Téléphoner en vacances sans devoir craindre que sa facture n’explose va rester, du moins pour l’instant, un rêve. (Photos : AP/AFP)
Il n’y aura pas de suppression du roaming (frais d’itinérance) au sein de l’Union européenne. Pas fin 2015, comme initialement prévu par la Commission européenne, et certainement pas davantage en 2018. Il restera toujours un surcoût, même si ce dernier a diminué progressivement de 70 % depuis 2007.
Le Luxembourg s’aligne d’ailleurs sur la position de la majorité des États membres qui ont calmé les ardeurs de la Commission, visiblement trop pressée de construire le marché unique des télécommunications. Les consommateurs attendaient avec impatience la fin définitive des frais d’itinérance en décembre prochain, pour ne plus craindre d’exploser leur forfait à chaque saut de frontière. Du moins les consommateurs qui voyagent beaucoup et en particulier les frontaliers, car les autres n’ont pas d’avis sur la question. Sauf s’ils doivent bien entendu payer pour les « itinérants ».
> Réduire mais pas supprimer
C’est là que le bât blesse. « Les États membres craignent que les opérateurs répercutent les frais d’itinérance sur leurs tarifs et ce sont ceux qui voyagent le moins, en général les plus modestes, qui paieront pour les autres » explique Pierre Goerens, conseiller au ministère des Communications et des Médias.
Au sein du Conseil, les pays du Nord n’ont pas la même approche que ceux du Sud. Ces derniers tirent sur le frein alors qu’ils sont précisément les pays les plus visités par les touristes. L’itinérant va donc utiliser le réseau d’un autre opérateur à qui il ne paie rien, mais cet opérateur doit investir pour permettre à son réseau de répondre à la demande de consommateurs qui ne sont pas ses clients. Le « roam like at home » permettrait à l’itinérant de téléphoner au même tarif que le réseau national. L’abonné ne paiera pas de surcoût, mais son opérateur devra en revanche payer l’opérateur visité.
« Il faut imaginer la station de ski en haute montagne qui est envahie en haute saison et qui doit adapter son réseau pour satisfaire la consommation. Ce sont de gros investissements que les opérateurs doivent réaliser », explique Pierre Goerens. D’autant que si ces frais disparaissent, la consommation va exploser.

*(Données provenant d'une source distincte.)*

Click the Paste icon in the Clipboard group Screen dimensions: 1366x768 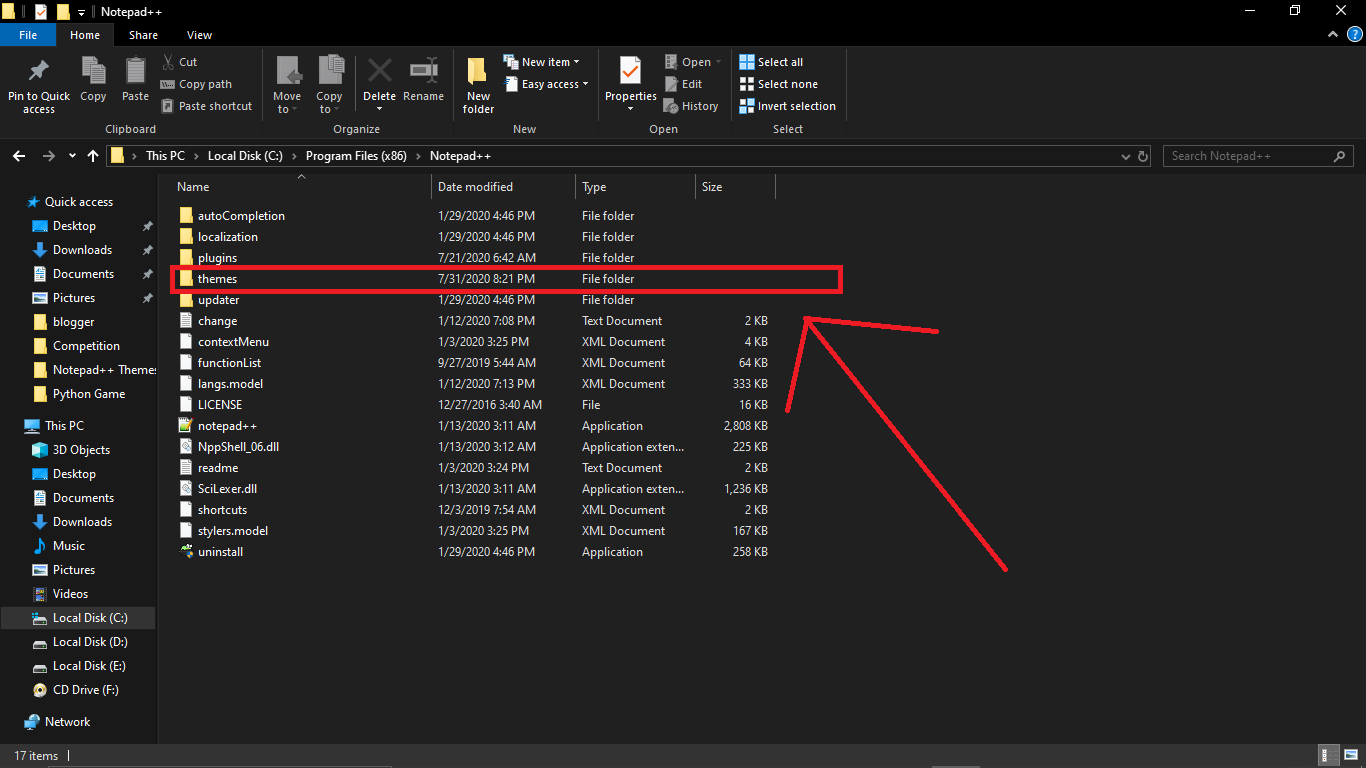(135, 80)
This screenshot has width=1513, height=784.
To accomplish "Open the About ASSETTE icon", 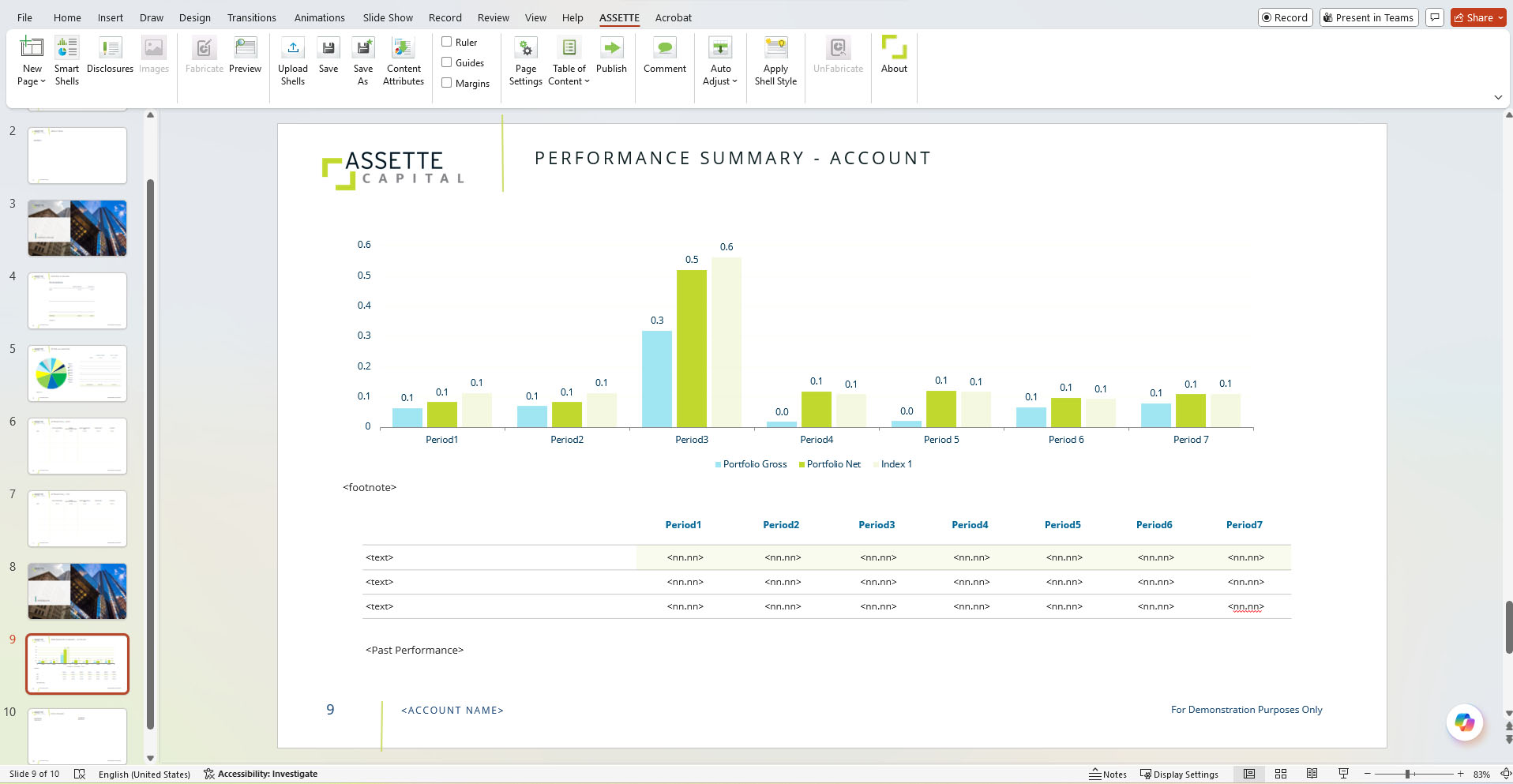I will [x=894, y=49].
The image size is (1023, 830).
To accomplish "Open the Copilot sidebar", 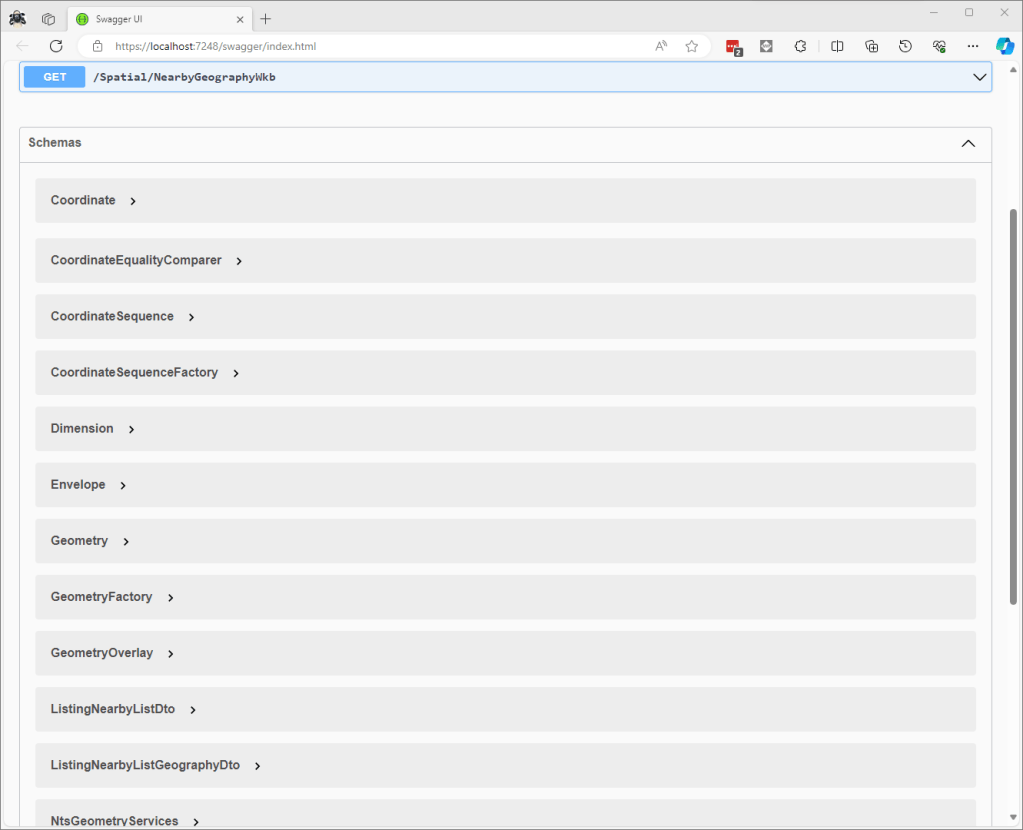I will (1004, 46).
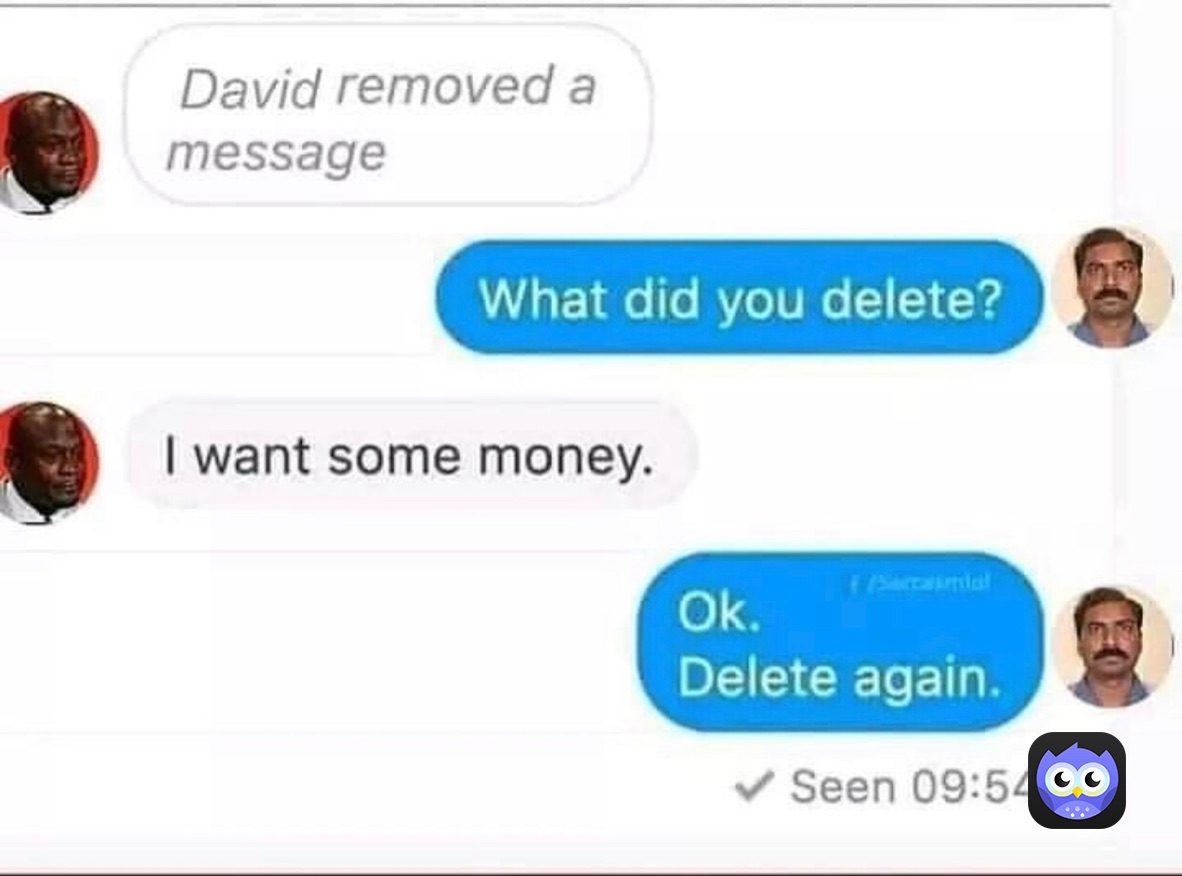Screen dimensions: 1182x876
Task: Tap the Seen checkmark icon
Action: click(754, 786)
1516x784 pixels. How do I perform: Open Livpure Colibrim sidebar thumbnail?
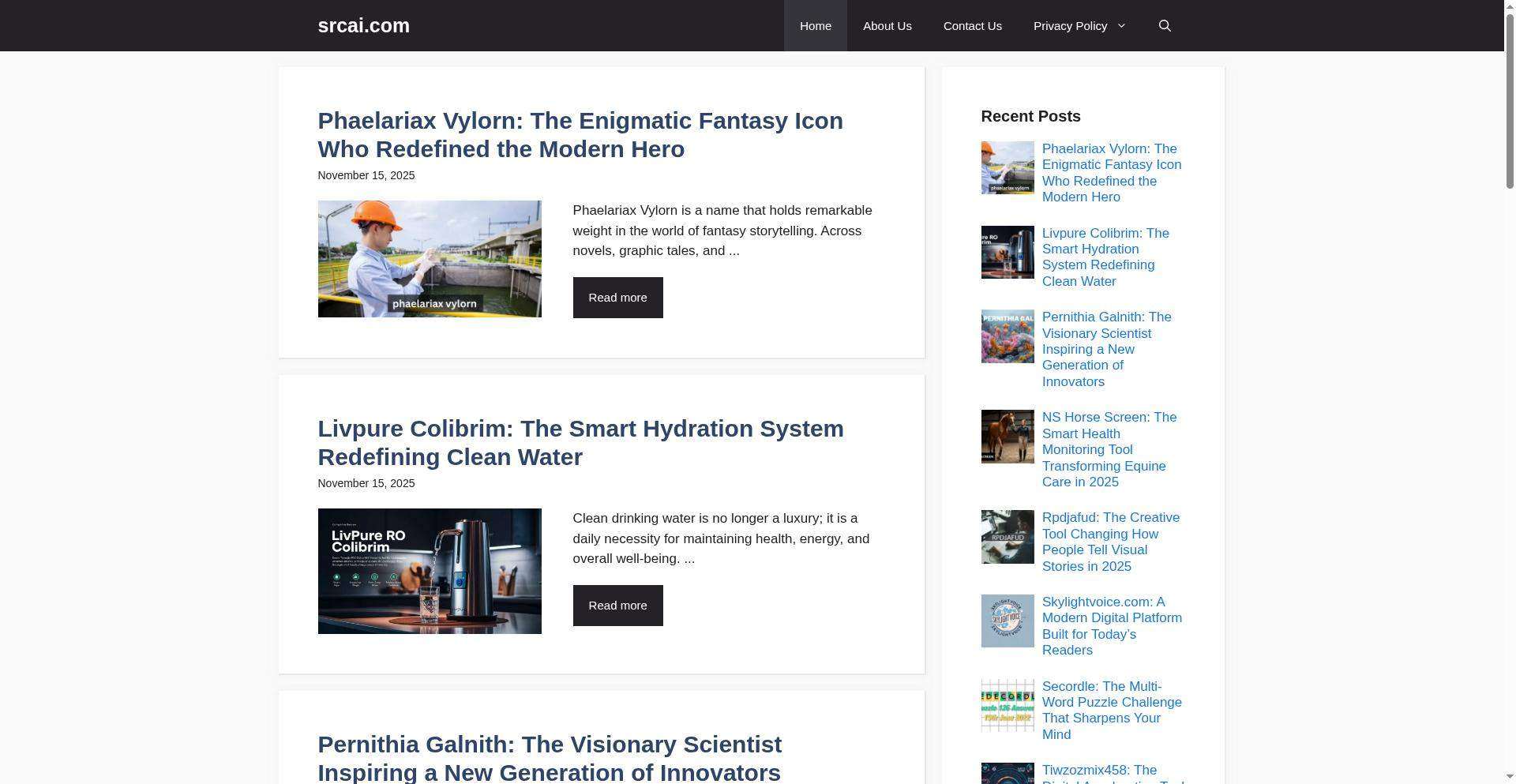pos(1008,253)
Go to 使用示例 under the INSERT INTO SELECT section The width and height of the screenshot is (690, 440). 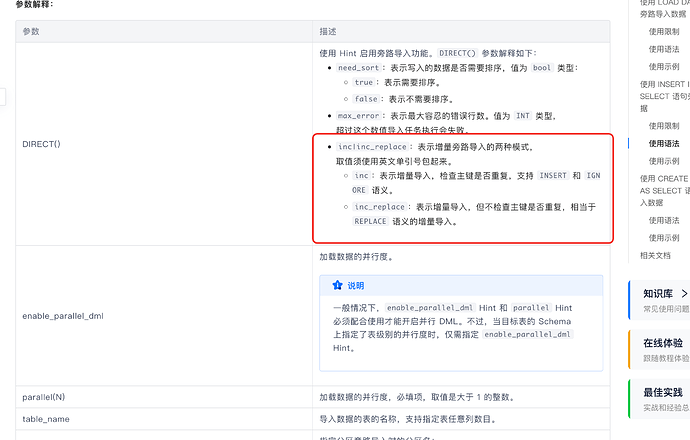click(x=663, y=161)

Donc, les opérateurs dont les abonnés voyagent beaucoup seront désavantagés par rapport à ceux qui en revanche devront investir dans des réseaux toujours plus performants pour répondre aux pics de consommation.
Le Parlement européen avait déjà légèrement modifié la proposition de la Commission visant à mettre fin aux frais de roaming. Les eurodéputés acceptaient volontiers cette avancée significative pour le consommateur européen, mais ils avaient fixé des limites. « Le Parlement européen avait introduit une clause en cas d’exagération, la fameuse affaire du « fair use policy » », précise le conseiller du ministère.
Finalement, le Conseil des ministres propose aujourd’hui de réduire encore ces frais, mais il ne veut plus du principe « roam like at home » préférant laisser un surcoût pour le consommateur. Et le Luxembourg s’est aligné.
La fin du roaming n’est pas reportée à 2018, elle n’est même plus prévue au programme.